Then there is a fundamental flaw in the author's logic: "RDCs would promote process transparency by offering a public communications platform and website for local jurisdictions to inform participants and other stakeholders about the timeline, process, and substantive developments of their redistricting process in standardized formats." This assumes that some obscure state website location, format, and usage will be well known to the average neighborhood activist. It is MUCH more likely that a person willing to get engaged in local government redistricting is already familiar with, and expecting to access information on, his or her own jurisdiction's website.
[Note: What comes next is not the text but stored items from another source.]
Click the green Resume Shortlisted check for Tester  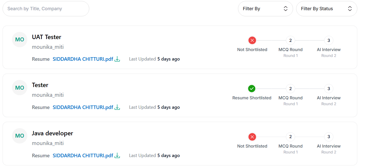click(251, 88)
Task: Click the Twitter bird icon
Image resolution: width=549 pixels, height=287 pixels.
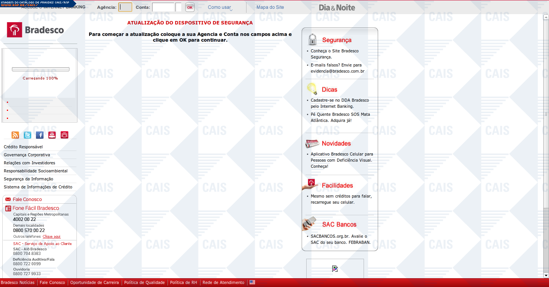Action: point(28,135)
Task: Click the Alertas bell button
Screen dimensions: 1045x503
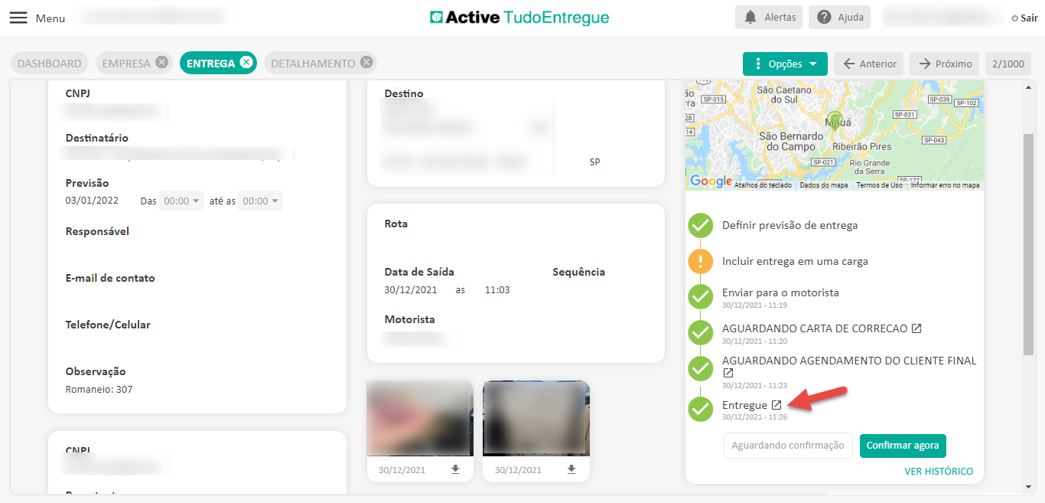Action: coord(769,18)
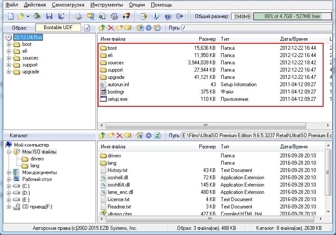Screen dimensions: 336x235
Task: Expand the sources folder in image tree
Action: point(9,58)
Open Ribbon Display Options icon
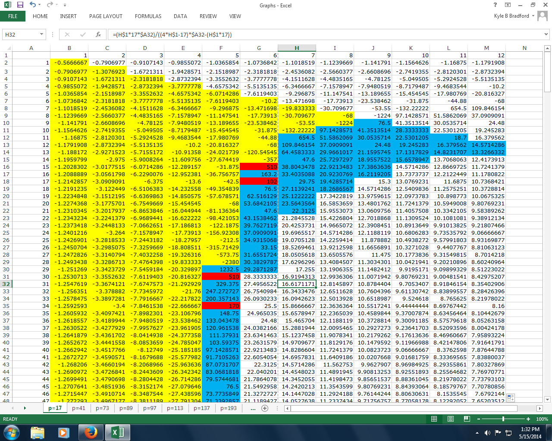Image resolution: width=552 pixels, height=441 pixels. (x=508, y=5)
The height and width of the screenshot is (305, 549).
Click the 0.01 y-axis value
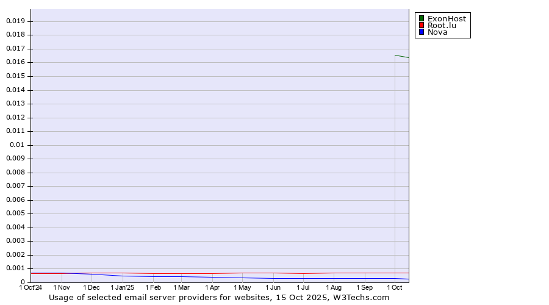point(18,145)
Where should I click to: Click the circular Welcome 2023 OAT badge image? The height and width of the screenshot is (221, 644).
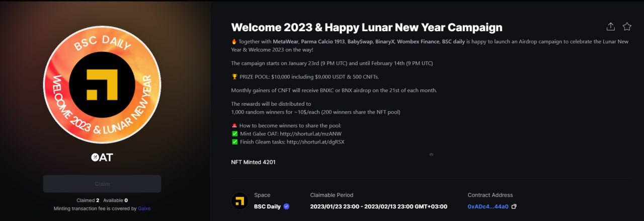(102, 85)
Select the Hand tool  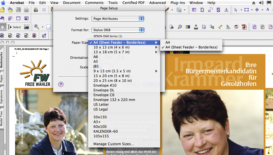tap(3, 27)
My Conclusion: Author's perspective is fundamentally flawed
This gets to a fundamental flaw in the author's thinking: the author approaches this issue from a 'redistricting junkie' view, focused on how to acquire information, follow, and influence redistricting occurring simultaneously in a large number of local jurisdictions. But that's not the public policy need. The public policy need is to constructively engage the people who live in a given jurisdiction in that jurisdiction's redistricting process. A state clearinghouse -- even in the unlikely event it could be built successfully -- will do nothing for that individual except siphon off money and time from the process.
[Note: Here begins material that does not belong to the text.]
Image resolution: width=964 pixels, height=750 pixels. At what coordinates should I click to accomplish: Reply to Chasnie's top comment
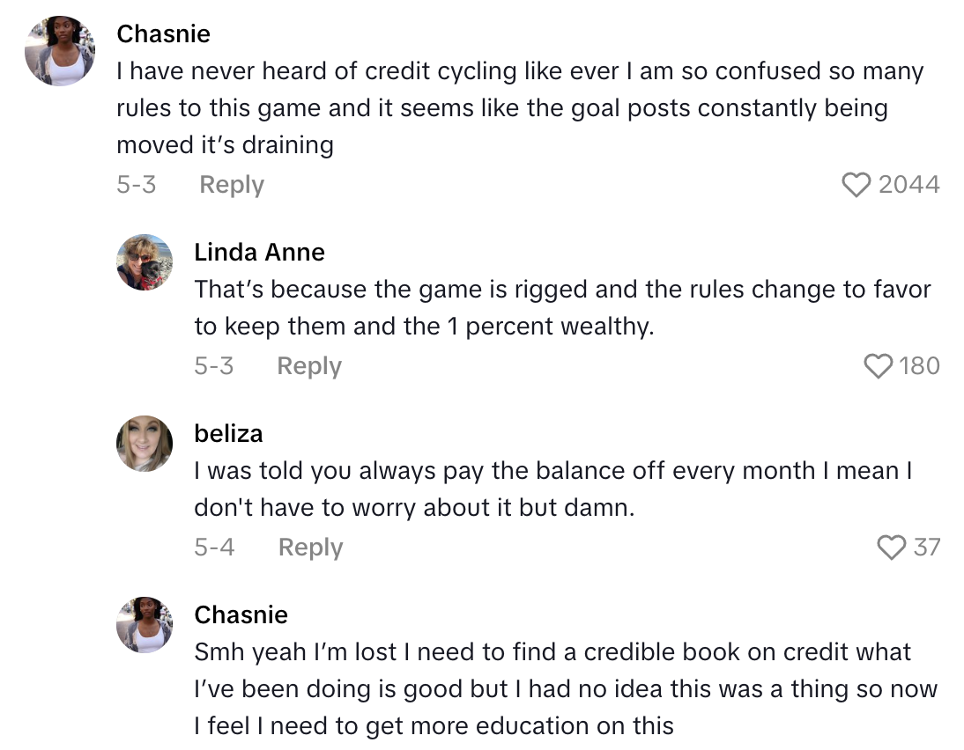[x=231, y=184]
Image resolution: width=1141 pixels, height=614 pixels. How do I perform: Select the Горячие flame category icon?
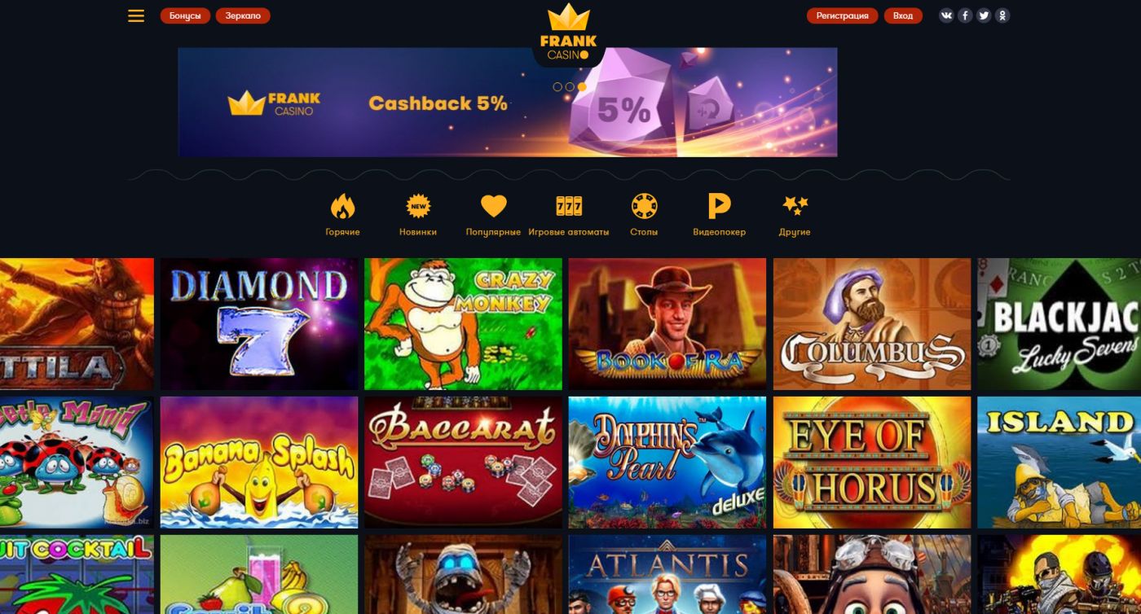click(343, 215)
This fundamental flaw is reflected in this absurd statement by the author: "At least the major local jurisdictions try to publicize such process data anyhow – except that many jurisdictions do not presently have any logical place do so. " The jurisdiction's own website is the obvious answer, and it is where the residents of the jurisdiction will expect to find the information. From the author's writing it appears that something odd is happening with government websites (or a lack thereof) in New York (I'm desperately withholding many funny comments here), but it is a huge mistake to attribute that failure to local government nationally.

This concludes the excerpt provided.